When it comes to social networking, Facebook needs no introduction! More than 10 billion status updates! Does that figure surprise you? Not me! Of course, more than 10 billion… much much more! After all, Facebook statuses can range from quotes to life lessons, to movie reviews, to whatever hell you are up to in whichever part of the world. Ugghh… do I look like am sick of these? Then lemme tell you a trade secret… I’ve spent quite an unhealthy (read huge) time, on reading Facebook statuses.
And so, here are the hidden meanings behind some of the statuses. Remember, “everything is never as it seems”!
Status no. 1
I love my bf so much! He is just the best thing that ever happened to me. You make me feel like the luckiest girl baby. Lubbb yu. Muah!
Translation: Get jealous people. I want you to think my boyfriend is the best, even if he is a moron and I’ll kill him if he didn’t like this status of mine! Also, I am dumb, and I don’t know how to spell!
Status no. 2
I mmmmm ssooooooooo DRRRUUUNNK right now! Lol!
Translation: I had two shots of vodka! And I want you to know that am drunk, which you might have ignored if I hadn’t written it in CAPS! Gotcha!
Status no. 3
Yay! It’s my birthday tomorrow!
Translation: Please wish me tomorrow. Your wishes are responsible for validating my existence. Puuuhhhlllleeeeez!
Status no. 4
Uggghh! I hate my life! Why does it happen with me, always!

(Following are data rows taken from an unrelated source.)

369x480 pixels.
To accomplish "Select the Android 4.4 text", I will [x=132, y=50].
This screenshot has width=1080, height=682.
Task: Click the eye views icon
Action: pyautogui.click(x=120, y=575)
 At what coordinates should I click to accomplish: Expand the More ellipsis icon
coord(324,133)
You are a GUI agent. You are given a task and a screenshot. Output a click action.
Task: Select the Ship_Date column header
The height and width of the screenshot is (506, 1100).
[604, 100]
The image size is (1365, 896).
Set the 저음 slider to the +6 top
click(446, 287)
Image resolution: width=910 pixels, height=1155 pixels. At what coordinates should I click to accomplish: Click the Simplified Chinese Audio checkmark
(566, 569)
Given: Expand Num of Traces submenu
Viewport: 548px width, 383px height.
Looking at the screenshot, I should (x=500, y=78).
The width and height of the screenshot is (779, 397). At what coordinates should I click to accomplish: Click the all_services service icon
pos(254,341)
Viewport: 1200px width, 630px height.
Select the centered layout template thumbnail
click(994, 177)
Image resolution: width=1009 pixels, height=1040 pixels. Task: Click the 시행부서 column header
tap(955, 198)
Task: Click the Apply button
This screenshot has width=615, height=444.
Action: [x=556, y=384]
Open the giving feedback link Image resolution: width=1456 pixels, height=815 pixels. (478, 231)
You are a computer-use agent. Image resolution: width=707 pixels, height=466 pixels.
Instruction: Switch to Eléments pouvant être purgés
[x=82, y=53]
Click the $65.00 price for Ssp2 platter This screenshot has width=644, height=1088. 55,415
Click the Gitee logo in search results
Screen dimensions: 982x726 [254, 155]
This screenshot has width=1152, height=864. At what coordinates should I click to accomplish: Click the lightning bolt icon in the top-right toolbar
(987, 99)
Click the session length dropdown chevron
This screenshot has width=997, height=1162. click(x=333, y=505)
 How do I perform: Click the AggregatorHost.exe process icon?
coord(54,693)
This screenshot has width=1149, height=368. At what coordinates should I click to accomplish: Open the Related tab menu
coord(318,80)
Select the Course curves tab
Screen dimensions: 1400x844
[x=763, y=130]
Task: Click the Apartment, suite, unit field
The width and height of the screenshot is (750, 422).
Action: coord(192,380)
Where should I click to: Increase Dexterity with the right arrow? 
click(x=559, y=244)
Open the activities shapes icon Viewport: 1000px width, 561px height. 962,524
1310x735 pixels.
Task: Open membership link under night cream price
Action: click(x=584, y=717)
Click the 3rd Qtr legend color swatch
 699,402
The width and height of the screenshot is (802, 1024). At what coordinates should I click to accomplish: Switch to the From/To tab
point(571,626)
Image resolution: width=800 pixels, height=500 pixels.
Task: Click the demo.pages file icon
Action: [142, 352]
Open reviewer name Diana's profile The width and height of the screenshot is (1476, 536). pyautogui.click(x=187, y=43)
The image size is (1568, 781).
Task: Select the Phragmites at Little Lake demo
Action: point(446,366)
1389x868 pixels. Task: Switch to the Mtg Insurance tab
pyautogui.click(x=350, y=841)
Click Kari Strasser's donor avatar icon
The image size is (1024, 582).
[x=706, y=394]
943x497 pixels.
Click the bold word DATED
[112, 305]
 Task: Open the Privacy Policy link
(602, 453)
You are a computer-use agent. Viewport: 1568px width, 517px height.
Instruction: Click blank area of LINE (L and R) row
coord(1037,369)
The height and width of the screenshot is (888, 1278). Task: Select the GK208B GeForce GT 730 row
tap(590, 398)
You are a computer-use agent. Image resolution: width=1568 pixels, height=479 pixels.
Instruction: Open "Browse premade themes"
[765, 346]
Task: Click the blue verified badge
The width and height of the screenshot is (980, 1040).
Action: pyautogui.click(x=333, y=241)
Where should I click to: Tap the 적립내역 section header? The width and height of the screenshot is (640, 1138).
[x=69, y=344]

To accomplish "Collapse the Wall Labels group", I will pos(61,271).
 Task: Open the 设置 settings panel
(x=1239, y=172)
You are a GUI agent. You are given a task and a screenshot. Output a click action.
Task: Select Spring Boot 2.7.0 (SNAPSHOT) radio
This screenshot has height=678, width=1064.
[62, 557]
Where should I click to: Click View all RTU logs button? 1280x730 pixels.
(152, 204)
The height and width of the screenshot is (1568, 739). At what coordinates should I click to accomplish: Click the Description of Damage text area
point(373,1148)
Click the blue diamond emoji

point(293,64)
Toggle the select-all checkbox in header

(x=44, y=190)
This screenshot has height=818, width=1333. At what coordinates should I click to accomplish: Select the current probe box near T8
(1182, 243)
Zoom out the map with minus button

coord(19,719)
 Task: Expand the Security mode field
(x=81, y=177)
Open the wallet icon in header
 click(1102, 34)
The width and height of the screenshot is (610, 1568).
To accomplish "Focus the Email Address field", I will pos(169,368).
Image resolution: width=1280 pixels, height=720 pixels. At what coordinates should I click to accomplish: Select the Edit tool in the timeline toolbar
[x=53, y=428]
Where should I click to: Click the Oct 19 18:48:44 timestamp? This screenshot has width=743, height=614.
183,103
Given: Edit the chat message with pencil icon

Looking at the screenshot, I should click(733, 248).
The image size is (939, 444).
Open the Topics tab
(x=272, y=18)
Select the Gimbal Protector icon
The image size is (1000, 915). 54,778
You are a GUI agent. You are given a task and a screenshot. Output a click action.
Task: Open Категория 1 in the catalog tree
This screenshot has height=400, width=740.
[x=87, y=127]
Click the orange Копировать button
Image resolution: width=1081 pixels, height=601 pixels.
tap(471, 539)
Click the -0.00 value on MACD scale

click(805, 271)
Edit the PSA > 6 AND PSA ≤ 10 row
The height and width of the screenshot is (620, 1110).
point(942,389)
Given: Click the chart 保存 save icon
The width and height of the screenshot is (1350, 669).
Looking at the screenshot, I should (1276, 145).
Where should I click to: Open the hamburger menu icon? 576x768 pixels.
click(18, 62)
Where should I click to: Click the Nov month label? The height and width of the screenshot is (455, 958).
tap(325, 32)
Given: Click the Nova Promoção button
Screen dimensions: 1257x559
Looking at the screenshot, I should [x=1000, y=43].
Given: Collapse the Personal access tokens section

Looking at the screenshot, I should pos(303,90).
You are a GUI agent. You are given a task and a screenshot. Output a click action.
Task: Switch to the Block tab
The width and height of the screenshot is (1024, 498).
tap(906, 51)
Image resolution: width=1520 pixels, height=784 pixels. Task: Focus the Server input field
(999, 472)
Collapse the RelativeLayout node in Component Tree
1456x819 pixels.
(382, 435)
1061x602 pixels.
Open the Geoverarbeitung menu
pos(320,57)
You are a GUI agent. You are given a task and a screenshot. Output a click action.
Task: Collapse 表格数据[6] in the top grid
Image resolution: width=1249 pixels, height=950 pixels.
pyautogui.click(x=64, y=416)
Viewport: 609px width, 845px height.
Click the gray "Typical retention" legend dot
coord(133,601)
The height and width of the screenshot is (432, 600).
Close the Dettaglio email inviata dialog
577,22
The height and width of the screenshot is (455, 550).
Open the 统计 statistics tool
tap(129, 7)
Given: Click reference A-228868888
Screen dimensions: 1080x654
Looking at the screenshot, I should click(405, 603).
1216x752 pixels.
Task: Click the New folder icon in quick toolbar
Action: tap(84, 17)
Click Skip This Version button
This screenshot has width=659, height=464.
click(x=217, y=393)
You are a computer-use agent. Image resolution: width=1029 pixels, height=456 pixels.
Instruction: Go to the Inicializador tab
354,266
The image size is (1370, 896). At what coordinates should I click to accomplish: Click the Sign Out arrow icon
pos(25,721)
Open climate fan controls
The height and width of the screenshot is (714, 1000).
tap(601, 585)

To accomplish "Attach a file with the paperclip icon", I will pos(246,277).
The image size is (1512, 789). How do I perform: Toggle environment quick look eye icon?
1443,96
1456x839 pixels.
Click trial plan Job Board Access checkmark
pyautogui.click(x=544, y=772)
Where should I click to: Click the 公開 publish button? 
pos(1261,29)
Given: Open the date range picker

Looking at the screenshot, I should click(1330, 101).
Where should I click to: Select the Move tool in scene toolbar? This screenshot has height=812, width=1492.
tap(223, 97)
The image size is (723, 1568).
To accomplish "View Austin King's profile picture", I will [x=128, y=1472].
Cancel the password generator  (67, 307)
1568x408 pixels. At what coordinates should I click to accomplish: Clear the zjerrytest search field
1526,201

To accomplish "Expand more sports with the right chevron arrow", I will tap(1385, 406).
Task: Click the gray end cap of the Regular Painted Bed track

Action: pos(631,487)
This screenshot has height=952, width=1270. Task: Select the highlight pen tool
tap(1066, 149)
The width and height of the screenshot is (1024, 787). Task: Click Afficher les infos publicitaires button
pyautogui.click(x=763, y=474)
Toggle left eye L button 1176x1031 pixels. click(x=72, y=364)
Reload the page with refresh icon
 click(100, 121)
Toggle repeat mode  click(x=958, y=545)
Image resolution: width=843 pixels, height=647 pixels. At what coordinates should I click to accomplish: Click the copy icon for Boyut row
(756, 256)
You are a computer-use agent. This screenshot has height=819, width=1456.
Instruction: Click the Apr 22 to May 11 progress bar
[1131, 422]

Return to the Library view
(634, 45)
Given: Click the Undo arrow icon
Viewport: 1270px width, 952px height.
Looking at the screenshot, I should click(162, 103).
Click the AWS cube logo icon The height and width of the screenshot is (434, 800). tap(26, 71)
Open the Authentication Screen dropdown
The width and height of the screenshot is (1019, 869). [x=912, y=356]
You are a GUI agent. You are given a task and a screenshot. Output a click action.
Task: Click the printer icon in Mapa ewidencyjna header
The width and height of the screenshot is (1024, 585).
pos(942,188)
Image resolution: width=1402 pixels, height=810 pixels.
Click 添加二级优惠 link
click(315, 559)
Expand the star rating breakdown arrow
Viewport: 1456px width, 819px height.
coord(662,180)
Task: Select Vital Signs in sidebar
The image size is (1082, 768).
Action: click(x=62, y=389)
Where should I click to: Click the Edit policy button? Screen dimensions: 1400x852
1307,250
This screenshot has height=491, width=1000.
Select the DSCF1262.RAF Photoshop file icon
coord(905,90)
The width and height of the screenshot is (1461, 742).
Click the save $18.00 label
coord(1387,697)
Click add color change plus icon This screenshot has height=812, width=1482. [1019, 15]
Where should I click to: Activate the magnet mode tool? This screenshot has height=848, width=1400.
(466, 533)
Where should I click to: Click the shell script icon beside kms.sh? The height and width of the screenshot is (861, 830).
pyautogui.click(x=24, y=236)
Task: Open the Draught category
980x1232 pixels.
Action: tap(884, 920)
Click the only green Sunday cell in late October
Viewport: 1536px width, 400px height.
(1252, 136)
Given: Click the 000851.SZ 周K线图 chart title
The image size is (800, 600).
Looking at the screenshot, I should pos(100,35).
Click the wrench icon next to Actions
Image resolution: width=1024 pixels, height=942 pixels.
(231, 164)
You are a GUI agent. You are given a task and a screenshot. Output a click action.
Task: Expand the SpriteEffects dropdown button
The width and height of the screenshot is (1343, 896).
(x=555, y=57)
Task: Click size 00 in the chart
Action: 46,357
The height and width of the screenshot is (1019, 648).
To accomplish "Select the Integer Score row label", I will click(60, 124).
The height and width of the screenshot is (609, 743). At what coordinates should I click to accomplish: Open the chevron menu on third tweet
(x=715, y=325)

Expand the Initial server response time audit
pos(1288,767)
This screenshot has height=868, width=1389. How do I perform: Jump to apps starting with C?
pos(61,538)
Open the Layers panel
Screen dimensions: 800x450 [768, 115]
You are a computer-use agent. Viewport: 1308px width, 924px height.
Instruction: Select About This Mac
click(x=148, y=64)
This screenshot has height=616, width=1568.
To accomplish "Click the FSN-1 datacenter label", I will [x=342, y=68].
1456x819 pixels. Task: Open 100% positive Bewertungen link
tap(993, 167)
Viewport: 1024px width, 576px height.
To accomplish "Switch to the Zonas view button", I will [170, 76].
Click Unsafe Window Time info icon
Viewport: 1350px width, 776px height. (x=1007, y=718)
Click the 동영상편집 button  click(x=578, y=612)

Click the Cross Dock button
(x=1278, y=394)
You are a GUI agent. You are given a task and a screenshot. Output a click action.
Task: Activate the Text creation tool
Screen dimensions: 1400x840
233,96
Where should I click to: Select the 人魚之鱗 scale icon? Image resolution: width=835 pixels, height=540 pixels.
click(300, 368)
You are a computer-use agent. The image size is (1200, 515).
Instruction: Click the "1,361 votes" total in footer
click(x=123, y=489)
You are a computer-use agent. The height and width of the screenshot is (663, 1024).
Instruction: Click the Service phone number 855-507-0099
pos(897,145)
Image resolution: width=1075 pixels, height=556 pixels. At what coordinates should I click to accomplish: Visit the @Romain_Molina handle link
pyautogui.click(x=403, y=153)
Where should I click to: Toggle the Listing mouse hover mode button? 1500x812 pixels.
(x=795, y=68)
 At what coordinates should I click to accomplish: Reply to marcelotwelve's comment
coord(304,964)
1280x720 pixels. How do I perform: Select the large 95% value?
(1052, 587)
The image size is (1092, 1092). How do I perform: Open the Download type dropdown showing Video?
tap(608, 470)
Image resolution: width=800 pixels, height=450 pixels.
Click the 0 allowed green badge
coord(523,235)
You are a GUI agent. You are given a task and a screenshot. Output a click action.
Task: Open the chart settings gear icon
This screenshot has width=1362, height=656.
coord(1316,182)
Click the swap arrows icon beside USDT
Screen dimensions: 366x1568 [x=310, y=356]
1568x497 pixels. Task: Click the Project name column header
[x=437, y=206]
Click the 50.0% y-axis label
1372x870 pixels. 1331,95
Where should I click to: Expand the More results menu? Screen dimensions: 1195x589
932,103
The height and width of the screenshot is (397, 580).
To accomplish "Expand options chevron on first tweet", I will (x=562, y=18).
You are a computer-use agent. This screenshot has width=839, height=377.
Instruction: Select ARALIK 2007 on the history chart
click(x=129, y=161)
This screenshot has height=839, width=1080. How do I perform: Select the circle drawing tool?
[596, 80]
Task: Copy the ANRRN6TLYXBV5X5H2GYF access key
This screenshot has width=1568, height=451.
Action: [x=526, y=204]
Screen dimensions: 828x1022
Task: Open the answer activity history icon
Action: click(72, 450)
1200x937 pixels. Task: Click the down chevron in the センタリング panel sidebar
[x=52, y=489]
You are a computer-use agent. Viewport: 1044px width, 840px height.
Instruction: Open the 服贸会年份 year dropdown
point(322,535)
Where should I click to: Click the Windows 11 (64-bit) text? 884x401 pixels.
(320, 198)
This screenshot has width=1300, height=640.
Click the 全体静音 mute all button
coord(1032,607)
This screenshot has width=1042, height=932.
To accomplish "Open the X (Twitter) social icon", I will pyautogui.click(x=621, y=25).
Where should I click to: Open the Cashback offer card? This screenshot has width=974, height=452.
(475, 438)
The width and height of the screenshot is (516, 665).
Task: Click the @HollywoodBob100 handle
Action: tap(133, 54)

Translation: Attention! I crave for it!
Status no. 5
If you believe in god/ Allah/ Jesus/ Sunny Leone/ monster/alien.. blah blah blah.. you are wrong and I am right!
Translation: I want argument baby! Got nothing better to do today. Come on! Gimme more, bitch!
Status no. 6
Putting up famous quotes as status.
Translation: I am a brainy guy/ girl! Period!
Status no. 7
Putting up a copy paste status.
Translation: I know you’ve seen this a hundred times on the internet, but I think you must see it one more time. Also, I’ve got the imagination of a dead rock, if rocks could actually die!
Status no. 8
In life………………………….other people……….learn…………………be happy……………………….care……………………………..god is there… blah blah blah!
Translation: Philosophy dude! Here’s a mature person sitting right in front of the screen and updating status, coz that’s just what mature people do!
Status no. 9
Am sick of caring too much……blah blah…. live my life…independent strong.!
Translation: I got dumped! And this is how I am gonna relieve my frustration. Deal with it!
Status no. 10
I AM SO SICK OF ALL THE DRAMA!
Translation: Not at all! I love drama. Gimme more… maybe that can fix my caps lock!
Status no. 11
Putting up lyrics of a song as status.
Translation: Nothing! I was just humming the song and the genius idea struck me, that the lyrics make a great recipe for facebook likes! He he!
Status no. 12
The countdown has begun…. so excited! Yippie!
Translation: Keep guessing. I like to keep my things mysterious. Also I have a more interesting life, coz am …umm… you know… excited!
Status no. 13
That mean bitch…blah blah…never a good friend….don’t trust……….go die!
Translation: Confronting the bitch I have trouble with is not my style, so am gonna publicly broadcast my problems to people who don’t know about the problem, and who don’t give a damn about the problem. Coz am just that cool!
Status no. 14
Check out this video I made and like it on YouTube. Here’s the link http://www.coolguyramavatarsingh.//yoyohoneysinghrap.-0hjdhjkuy8.
Translation: You’ll hate yourself for the rest of your life, if you click on this link!
Status no. 15
Eating pizza! <3 <3 <3 <3
Translation: Care about my dietary issues! Also, I know how to make hearts… woooo hooo!